Row with max 1s

Our intuition is to traverse the given matrix row by row, and keep on counting the number of ‘1’s in each row and compare the count with max. And finally, return the index of the row with the maximum ‘1’s. This is a brute force kind of approach.

Just remember one thing while considering two rows have the same number of 1’s then we need to return the row with a lower index.

In the previous approach, we were iterating through all the elements of the matrix. Do we really need to do that? Think of how we can search for a point where the 1’s starts to appear since all the rows are sorted as given in the question.

Steps to follow towards a better approach :

1. Since each row is sorted, we can use Binary Search to count the ‘1’s in each row.
2. We find the index of the first instance of ‘1’ in each row which the first time we find a ‘1’ in each row.
3. The count of ‘1’s will be equal to the total number of columns minus the index of the first ‘1’.
4. And finally, we can return the row index with the maximum count of ‘1’s.
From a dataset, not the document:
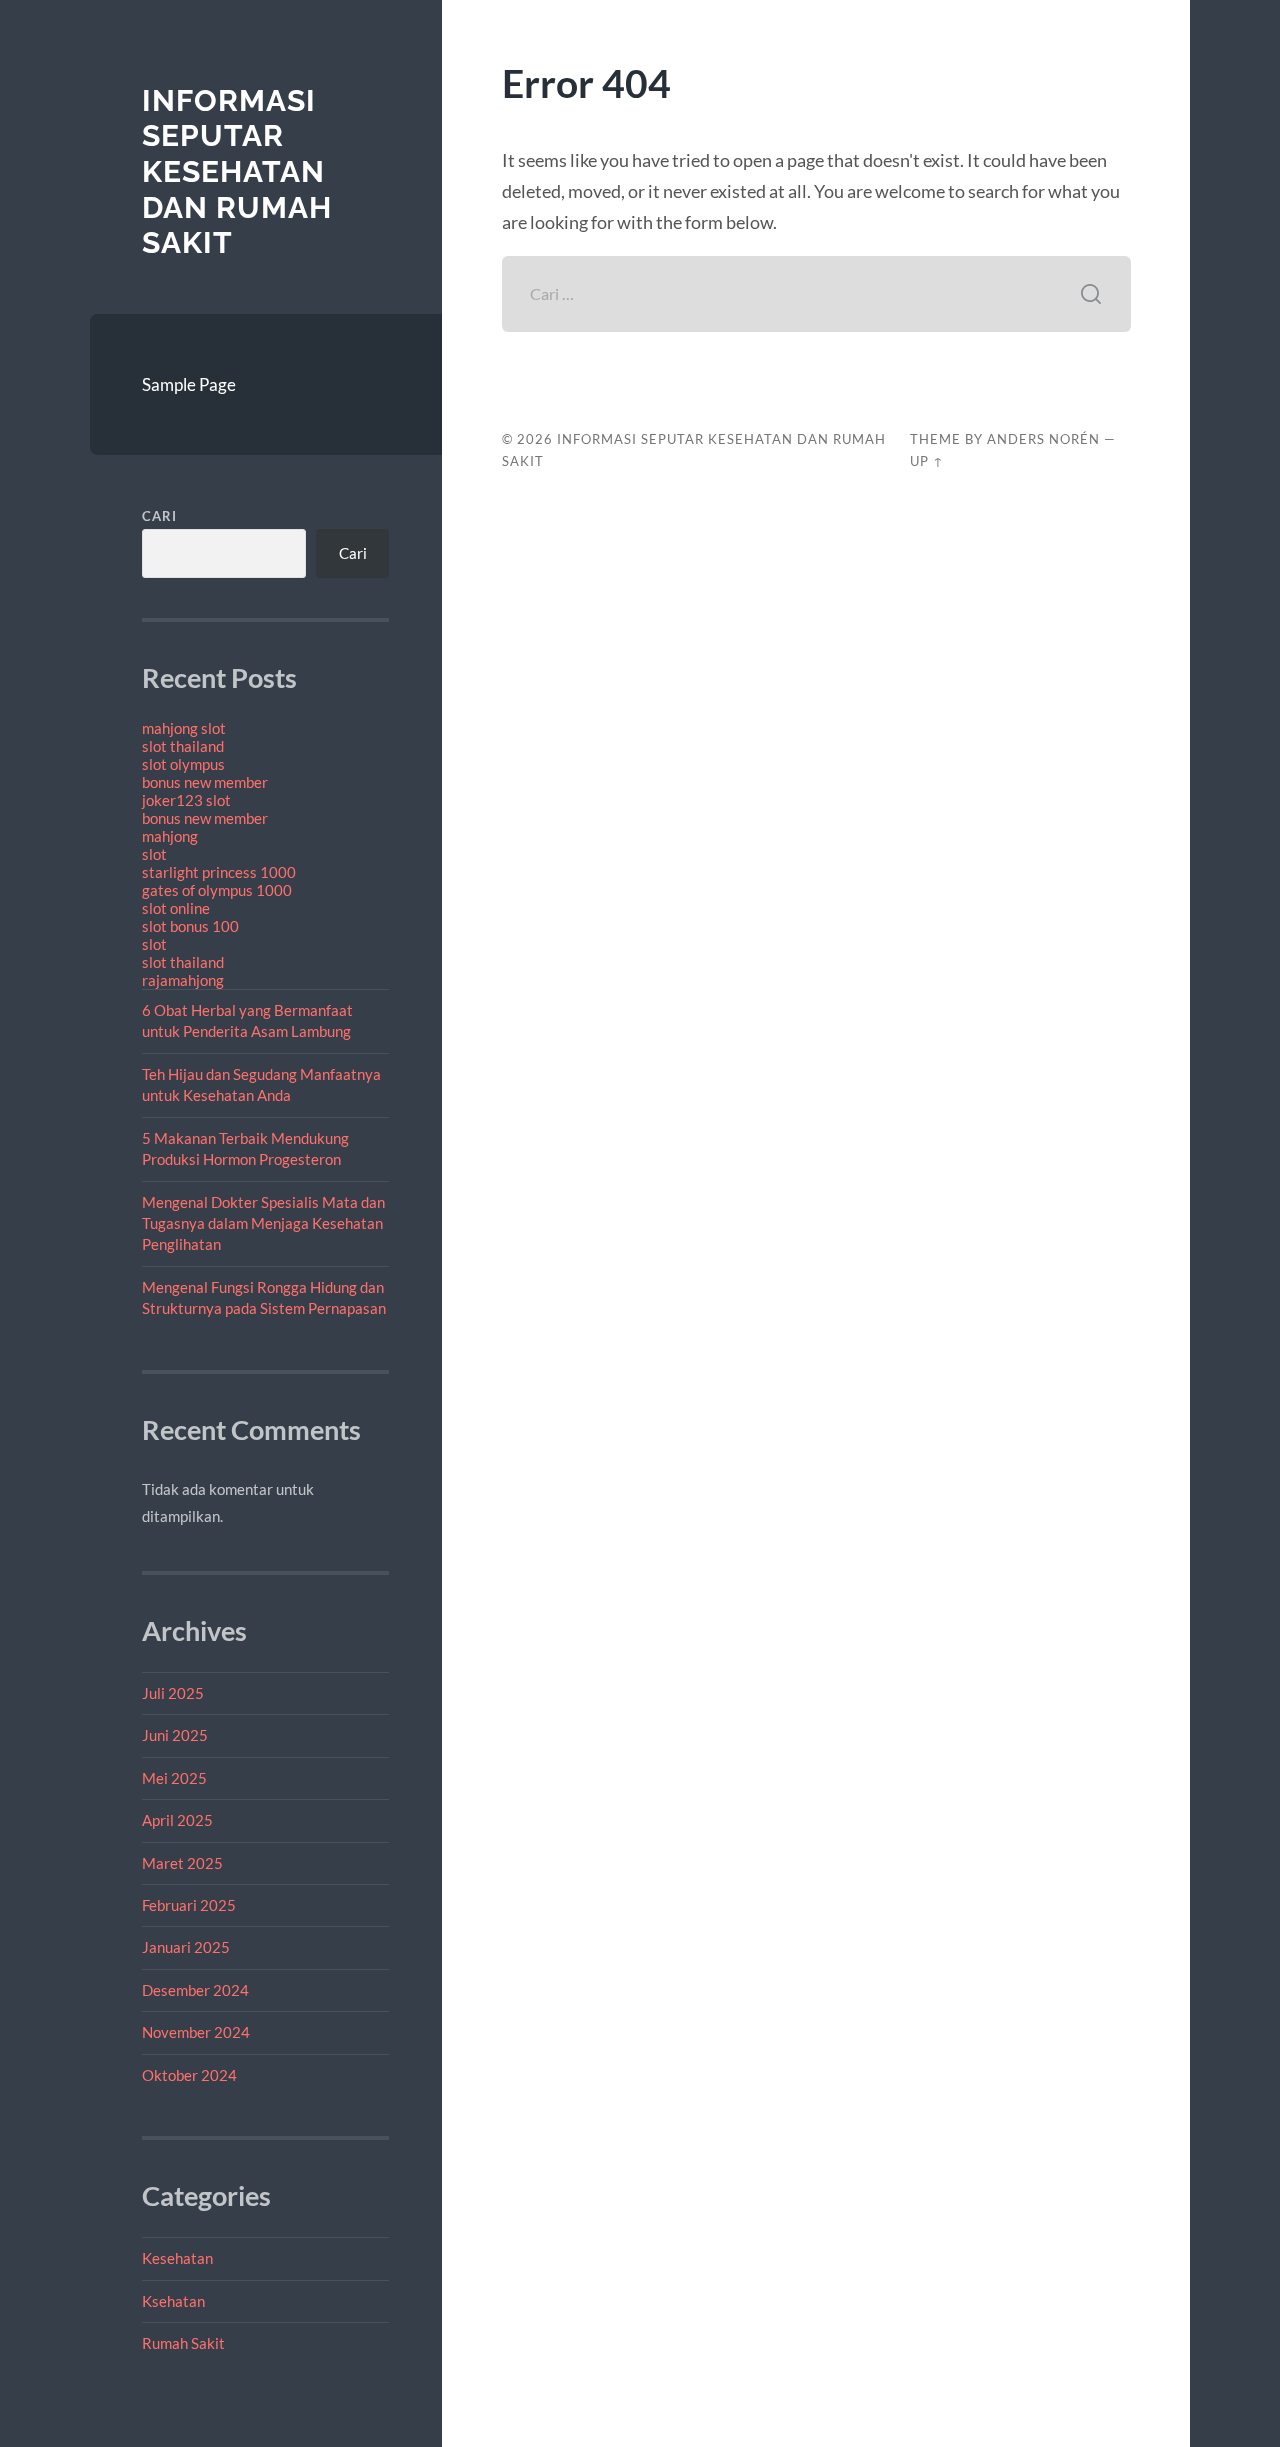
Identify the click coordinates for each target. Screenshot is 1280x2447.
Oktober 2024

In the previous approach, we were searching in each of the given matrix. Can you think of a case in which we can really skip a row in order to make our approach more optimized?

Steps are as follows :

1. Get the index of the leftmost ‘1’ in the first row.
2. Do the following for every row after the first row.
3. If the element on the left of the previous leftmost ‘1’ is ‘0’, then we will ignore this row.
4. Else, move left until a ‘0’ is found.
5. Update the leftmost index to this index and “maxIndex” (row index with the maximum number of ones) to be the current row.
6. Finally, we can return the “maxIndex”.